PacBio - Whole Genome Sequencing
With Whole Genome SMRT sequencing, the high-molecular DNA is initially sheared uniformly and used to prepare the libraries without an amplification step. An optional size-selection step allows shorter fragments to be removed before sequencing.
Depending on the question of the project, two different types of reads can be generated during sequencing. The first variant is to generate reads that are as long as possible, whereby the individual DNA fragments are only read once (CLR - Continuous Long Reads). This method is particularly suitable for detecting structural variants. The error rate is ~ 15 %. One Sequel SMRT Cell (8M) in combination with the CLR workflow should generate a minimum of 100 Gb of CLR output data.
The second option is to read individual DNA fragments with an average size of 15-20 kb several times. A highly accurate consensus sequence can then be formed from the individual subreads, so-called HiFi (high fidelity) or CCS (circular consensus sequence) reads. With this method, the eror rate is reduced to ~0.1 %. This method is particularly suitable for the detection of SNVs (Single Nucleotide Variants) or for de novo genome assemblies, for which no additional short read data is then required. One Sequel SMRT Cell (8M) in combination with the CCS workflow should enable a HiFi data output of approx. 15 Gb.
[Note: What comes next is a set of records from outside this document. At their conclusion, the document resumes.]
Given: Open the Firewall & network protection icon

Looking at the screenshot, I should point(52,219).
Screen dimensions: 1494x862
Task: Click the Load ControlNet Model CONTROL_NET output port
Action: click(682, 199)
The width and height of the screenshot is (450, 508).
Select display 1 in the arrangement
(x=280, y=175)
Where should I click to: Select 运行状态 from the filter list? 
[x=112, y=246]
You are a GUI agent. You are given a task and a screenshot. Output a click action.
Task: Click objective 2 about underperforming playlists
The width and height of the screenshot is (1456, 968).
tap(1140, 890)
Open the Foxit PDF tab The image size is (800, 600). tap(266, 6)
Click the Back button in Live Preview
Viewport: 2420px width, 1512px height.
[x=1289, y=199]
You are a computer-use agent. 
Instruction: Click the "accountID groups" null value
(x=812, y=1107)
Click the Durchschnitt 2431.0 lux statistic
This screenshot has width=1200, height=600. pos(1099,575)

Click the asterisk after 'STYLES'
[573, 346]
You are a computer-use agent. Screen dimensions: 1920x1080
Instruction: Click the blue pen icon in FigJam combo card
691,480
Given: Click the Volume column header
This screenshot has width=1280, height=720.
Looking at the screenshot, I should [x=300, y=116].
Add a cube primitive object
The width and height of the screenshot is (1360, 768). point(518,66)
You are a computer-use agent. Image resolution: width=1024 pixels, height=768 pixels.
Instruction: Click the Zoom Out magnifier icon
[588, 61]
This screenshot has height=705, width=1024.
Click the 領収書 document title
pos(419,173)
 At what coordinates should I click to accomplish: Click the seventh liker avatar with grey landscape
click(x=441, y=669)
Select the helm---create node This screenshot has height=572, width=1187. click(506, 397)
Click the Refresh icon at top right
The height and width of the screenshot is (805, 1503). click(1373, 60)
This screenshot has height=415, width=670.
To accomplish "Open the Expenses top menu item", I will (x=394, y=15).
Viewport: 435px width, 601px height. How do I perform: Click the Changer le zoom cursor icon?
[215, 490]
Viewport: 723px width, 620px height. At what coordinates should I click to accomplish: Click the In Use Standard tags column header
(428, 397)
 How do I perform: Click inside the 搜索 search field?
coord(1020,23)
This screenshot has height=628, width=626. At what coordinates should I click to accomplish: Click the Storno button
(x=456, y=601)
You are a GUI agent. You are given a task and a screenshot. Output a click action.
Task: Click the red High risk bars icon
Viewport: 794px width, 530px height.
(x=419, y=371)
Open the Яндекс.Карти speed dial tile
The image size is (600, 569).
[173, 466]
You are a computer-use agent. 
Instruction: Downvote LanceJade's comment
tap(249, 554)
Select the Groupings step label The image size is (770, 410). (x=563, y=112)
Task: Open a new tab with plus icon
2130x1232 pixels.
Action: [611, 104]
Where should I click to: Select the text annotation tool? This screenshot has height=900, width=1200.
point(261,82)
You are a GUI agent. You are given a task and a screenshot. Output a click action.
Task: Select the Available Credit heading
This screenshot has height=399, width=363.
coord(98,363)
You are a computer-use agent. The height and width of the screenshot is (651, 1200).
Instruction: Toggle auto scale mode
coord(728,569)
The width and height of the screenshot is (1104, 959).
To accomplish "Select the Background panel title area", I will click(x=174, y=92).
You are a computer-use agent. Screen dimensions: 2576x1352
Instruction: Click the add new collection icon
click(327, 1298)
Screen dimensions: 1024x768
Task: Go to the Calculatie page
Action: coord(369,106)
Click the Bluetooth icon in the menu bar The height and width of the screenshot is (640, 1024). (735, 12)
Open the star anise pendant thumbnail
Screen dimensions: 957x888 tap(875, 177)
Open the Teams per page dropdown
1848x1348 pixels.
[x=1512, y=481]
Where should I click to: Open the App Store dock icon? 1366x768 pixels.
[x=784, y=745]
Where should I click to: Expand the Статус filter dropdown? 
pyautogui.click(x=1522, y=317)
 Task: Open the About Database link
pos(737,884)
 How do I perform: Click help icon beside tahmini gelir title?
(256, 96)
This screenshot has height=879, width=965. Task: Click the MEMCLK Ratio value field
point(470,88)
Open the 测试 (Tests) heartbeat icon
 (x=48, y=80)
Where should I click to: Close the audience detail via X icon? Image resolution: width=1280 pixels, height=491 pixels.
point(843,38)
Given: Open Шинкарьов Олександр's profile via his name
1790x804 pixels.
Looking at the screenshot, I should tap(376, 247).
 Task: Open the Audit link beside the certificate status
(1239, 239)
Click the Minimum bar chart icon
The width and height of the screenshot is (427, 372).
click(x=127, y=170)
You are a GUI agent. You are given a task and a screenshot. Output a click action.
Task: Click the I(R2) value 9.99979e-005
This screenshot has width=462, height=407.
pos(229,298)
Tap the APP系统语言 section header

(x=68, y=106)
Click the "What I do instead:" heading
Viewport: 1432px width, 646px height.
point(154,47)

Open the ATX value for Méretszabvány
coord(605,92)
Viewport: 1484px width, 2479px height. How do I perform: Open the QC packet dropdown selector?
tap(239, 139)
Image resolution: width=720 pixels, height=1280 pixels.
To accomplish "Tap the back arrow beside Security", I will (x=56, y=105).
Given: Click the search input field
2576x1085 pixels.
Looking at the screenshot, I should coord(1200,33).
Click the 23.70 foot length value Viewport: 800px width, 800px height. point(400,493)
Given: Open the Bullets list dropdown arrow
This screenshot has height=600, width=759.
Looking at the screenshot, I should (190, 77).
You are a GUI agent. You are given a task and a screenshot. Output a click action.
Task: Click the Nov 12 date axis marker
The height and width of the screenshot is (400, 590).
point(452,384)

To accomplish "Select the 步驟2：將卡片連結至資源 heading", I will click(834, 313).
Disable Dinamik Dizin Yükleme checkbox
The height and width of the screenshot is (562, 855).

A Sequel SMRT Cell delivers approx. 15 Gb output. The Sequel II has an approximately 10 times higher output than the previous model. Due to this higher output it is now also possible to use HiFi reads for the detection of SNVs and InDels or to generate de novo genome assemblies from 15-20kb HiFi reads. The number of SMRT cells required - and thus a factor for calculating the sequencing costs - varies depending on the genome size of the sequenced organism and the desired coverage.
- Gap Filling: The PacBio Assembly is only used to bridge gaps or ambiguities in an already existing short-read scaffold genome
- Structural Variants (SV) Detection: Here, the de novo assembled PacBio genome is mapped against a known reference genome to detect large structural differences (e.g., insertions / deletions / inversions)
- Hybrid assembly: Here, long and short read data are combined in one assembly in order to minimize the errors of both approaches
- De novo assembly: A completely new, high-quality genome of the organism is created, ideally with one sequence per chromosome / plasmid
Small genomes (e.g. Bacteria) can be multiplexed. Samples with large genomes may have to be sequenced in parallel on several SMRT cells in order to obtain a sufficiently high coverage.